Il sesto e ultimo capitolo racconta della discesa agli inferi che Antoine e Fiore intraprendono, inseguendo il ragazzo di quindici anni nei luoghi da lui più amati, per incontrarlo un’ultima volta. E quando l’incontro avverrà, non sarà all’insegna del ricongiungimento gioioso e atteso, ma del dolore che prelude al distacco definitivo. Il ragazzo morto, fino alla fine senza un nome, rilegge gli eventi nell’ottica dell’ineluttabilità e risponde senza compassione al pianto, silenzioso e straziante, del suo amico. Il libro parrebbe dunque chiudersi con un quadro di desolante amarezza, se non fosse che proprio nel pianto di Fiore si nasconde la possibilità di una lettura diversa: Fiore è colui che riesce a mantenere sul mondo uno sguardo pulito, innocente; è colui che non accetta la disfatta, che non rinuncia alla propria devozione, colui che crede nel valore dell’amicizia e nei secondi appuntamenti. Fiore è colui che sbatte la faccia contro il muro dell’indifferenza e del cambiamento altrui senza retrocedere, che riconosce senza paura la propria debolezza e ne fa una forza. Fiore è l’emblema di tutte le altre comete, luminose e colorate apparizioni che sembrano incarnazioni di una sconfitta esistenziale, ma si riscattano grazie ad una insopprimibile dignità. 
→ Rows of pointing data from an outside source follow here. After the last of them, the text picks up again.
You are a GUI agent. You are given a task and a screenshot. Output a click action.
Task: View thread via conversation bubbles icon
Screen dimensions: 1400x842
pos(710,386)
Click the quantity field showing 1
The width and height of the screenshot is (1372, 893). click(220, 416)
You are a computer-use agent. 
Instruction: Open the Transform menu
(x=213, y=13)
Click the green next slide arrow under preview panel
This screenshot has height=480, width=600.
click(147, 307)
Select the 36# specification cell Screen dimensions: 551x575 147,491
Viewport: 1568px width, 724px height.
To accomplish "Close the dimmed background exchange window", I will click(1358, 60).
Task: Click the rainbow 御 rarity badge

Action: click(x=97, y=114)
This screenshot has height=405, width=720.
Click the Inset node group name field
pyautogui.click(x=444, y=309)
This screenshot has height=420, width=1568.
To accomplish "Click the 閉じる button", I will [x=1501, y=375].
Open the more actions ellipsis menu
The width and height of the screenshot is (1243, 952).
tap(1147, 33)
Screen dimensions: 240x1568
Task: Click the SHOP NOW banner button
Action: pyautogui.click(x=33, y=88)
Per festeggiare il suo settantesimo compleanno, la casa editrice Neri Pozza, presso cui Il ragazzo morto e le comete era uscito per la prima volta (quando Goffredo Parise si era presentato di persona a casa dell’editore per leggergli ad alta voce il proprio manoscritto), sceglie di ristamparlo in una nuova, meravigliosa versione limitata. Non è una lettura facile quella a cui costringe il romanzo, eppure la soddisfazione è tanta, tanta la commozione quando si arriva in fondo. Io, che ho amato disperatamente questo libro sul finire della mia adolescenza, lo riscopro oggi in una prospettiva più matura. Ma, come allora, ne riemergo più forte, più illuminata, più ricca.